Le nouveau mot de la semaine est « poubellocène » ! Vous connaissiez l’anthropocène, vous allez adorer le poubellocène. Une passionnante enquête du Monde revient sur « la folle histoire de l’ère des déchets ». Alors qu’ils n’existaient pas jusqu’à la fin du XIXᵉ siècle, les déchets ont colonisé le vivant. Au-delà des défis techniques qu’ils soulèvent, ils sont devenus un terrain d’enquête pour les sciences humaines, qui s’attachent à éclairer les systèmes et les mythes à la source de leur production. Ils sont aussi devenus un sujet fascinant pour les consultants de (RE)SET, mais cela c’est une autre histoire
Le bêtisier de la semaine est à chercher du côté de Pascal Praud, journaliste vedette des « Médias Bolloré ». Il est parvenu à cumuler un maximum de lieux communs erronés concernant l’environnement et la transition en un minimum de phrases, réunies dans sa chronique au Journal du Dimanche de la semaine dernière, élégamment intitulée « « Écologisme, date de péremption 2024 ». Vous en trouverez le détail dans ce post mi ironique mi énervé de Loup Espargilière, rédacteur en chef de « Vert, le média qui annonce la couleur ». Sa conclusion : « Pauvre Pascal Praud, ce doit être dur de ne jamais rien comprendre à rien ».
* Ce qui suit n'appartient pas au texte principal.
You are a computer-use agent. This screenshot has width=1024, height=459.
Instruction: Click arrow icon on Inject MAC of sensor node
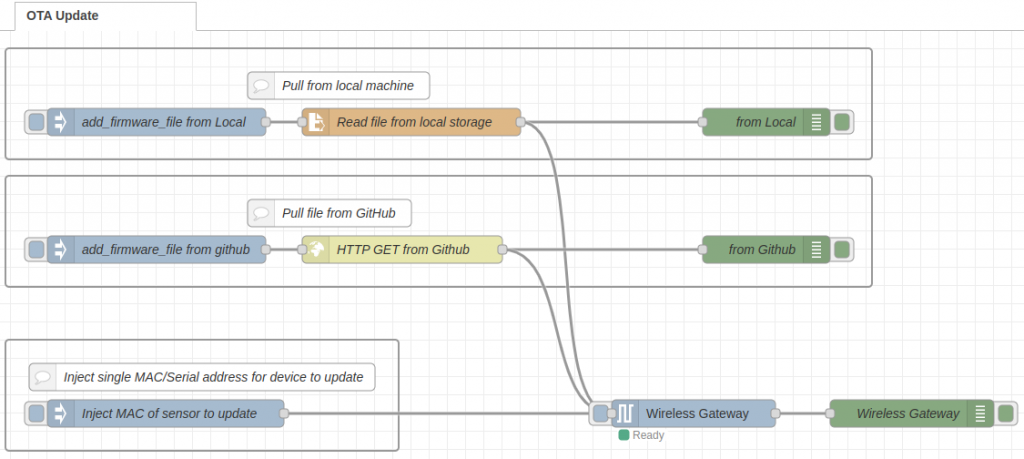tap(59, 413)
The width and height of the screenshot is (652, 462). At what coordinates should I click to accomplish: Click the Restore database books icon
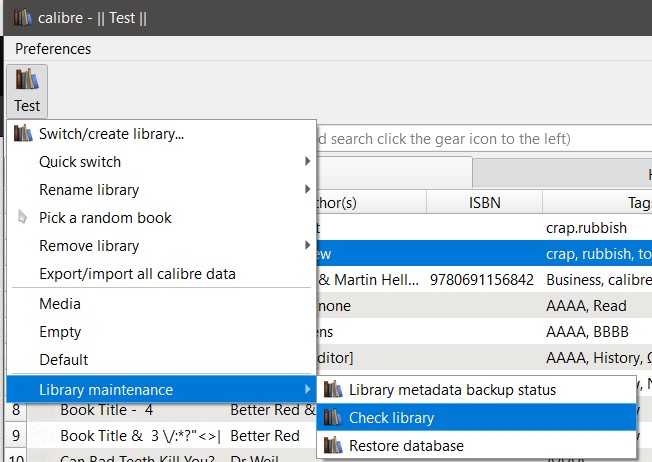coord(333,445)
La devinette de la semaine dernière était une citation récente et fort bien tournée, dont il s’agissait de retrouver l’auteur. Qui a donc écrit : « Les pôles sont surchauffés. L’océan est en colère à l’ère de l’ébullition généralisée, malade du plastique, gavé de CO2 et de la chaleur accumulée dans l’atmosphère par l’effet de serre, rongé comme ses coraux par l’acidification. La grande vague, éruptive, n’attend qu’un signe pour déferler. Et nous continuons, enfants capricieux, à sautiller joyeusement sur la fine couche de glace qui cédera bientôt sous le poids de notre coupable insouciance ! » L’indice était que cette personne sait écrire et, de fait, il s’agit d’un écrivain : Olivier Poivre d’Arvor est écrivain et diplomate. Il est aussi ambassadeur de France pour les pôles et les enjeux maritimes.
La devinette de cette semaine est une liste : quels sont les dix plus gros pollueurs plastique de 2023 ? La liste des lauréats vient d’être révélée dans le dernier rapport du collectif BreakFreeFromPlastic. Un indice : la plupart sont ceux auxquels vous pensez probablement.